## Work item
Copy the listing below line for line, starting at its first line and ending with the line that has "Click the pencil in the child's hand" in it. Add nothing.
= Beginning of Section =
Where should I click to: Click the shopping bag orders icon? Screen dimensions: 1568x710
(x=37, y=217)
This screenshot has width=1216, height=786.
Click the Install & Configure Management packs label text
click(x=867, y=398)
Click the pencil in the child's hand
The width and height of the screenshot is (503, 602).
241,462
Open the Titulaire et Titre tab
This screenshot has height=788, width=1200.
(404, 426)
= End of Section =
## Output below
Where should I click to: Click the shopping bag orders icon? Screen dimensions: 1568x710
(x=37, y=217)
This screenshot has width=1216, height=786.
Click the Install & Configure Management packs label text
click(x=867, y=398)
Click the pencil in the child's hand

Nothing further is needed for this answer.